We use a Born-Haber cycle where:
\(\Delta H_f^{\theta}(\text{MgCl}_2) = \Delta H_{at}^{\theta}(\text{Mg}) + IE_1(\text{Mg}) + IE_2(\text{Mg}) + 2 \times \Delta H_{at}^{\theta}(\text{Cl}) + 2 \times EA_1(\text{Cl}) - \Delta H_{L,diss}^{\theta}(\text{MgCl}_2)\)

Substituting the values:
\(-641 = 148 + 738 + 1451 + 2(121) + 2(-349) - \Delta H_{L,diss}^{\theta}\)
\(-641 = 148 + 738 + 1451 + 242 - 698 - \Delta H_{L,diss}^{\theta}\)
\(-641 = 1881 - \Delta H_{L,diss}^{\theta}\)

Rearranging for \(\Delta H_{L,diss}^{\theta}\):
\(\Delta H_{L,diss}^{\theta} = 1881 - (-641) = +2522 \text{ kJ mol}^{-1}\)

M1 (1.33 marks): Correctly setting up the algebraic expression for the Born-Haber cycle or showing correct substitution of values (allowing for one transcription/arithmetic error or missing factor of 2).
M2 (1.00 mark): Correct final value of \(+2522 \text{ kJ mol}^{-1}\) (must have positive sign or unit).

The relationship between enthalpy of solution, lattice dissociation enthalpy, and hydration enthalpies is:
\(\Delta H_{sol}^{\theta}(\text{CaCl}_2) = \Delta H_{L,diss}^{\theta}(\text{CaCl}_2) + \Delta H_{hyd}^{\theta}(\text{Ca}^{2+}) + 2 \times \Delta H_{hyd}^{\theta}(\text{Cl}^{-})\)

**DATASET SECTION:**
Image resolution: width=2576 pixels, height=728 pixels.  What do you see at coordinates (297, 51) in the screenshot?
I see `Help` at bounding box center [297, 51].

**WRITTEN EXERCISE:** Reproduce the part of the Born-Haber cycle text that runs from "Rearranging for \(\Delta" up to and including "sign or unit).". Work only from the Born-Haber cycle text and not from the listing.

**WRITTEN RESPONSE:**
Rearranging for \(\Delta H_{L,diss}^{\theta}\):
\(\Delta H_{L,diss}^{\theta} = 1881 - (-641) = +2522 \text{ kJ mol}^{-1}\)

M1 (1.33 marks): Correctly setting up the algebraic expression for the Born-Haber cycle or showing correct substitution of values (allowing for one transcription/arithmetic error or missing factor of 2).
M2 (1.00 mark): Correct final value of \(+2522 \text{ kJ mol}^{-1}\) (must have positive sign or unit).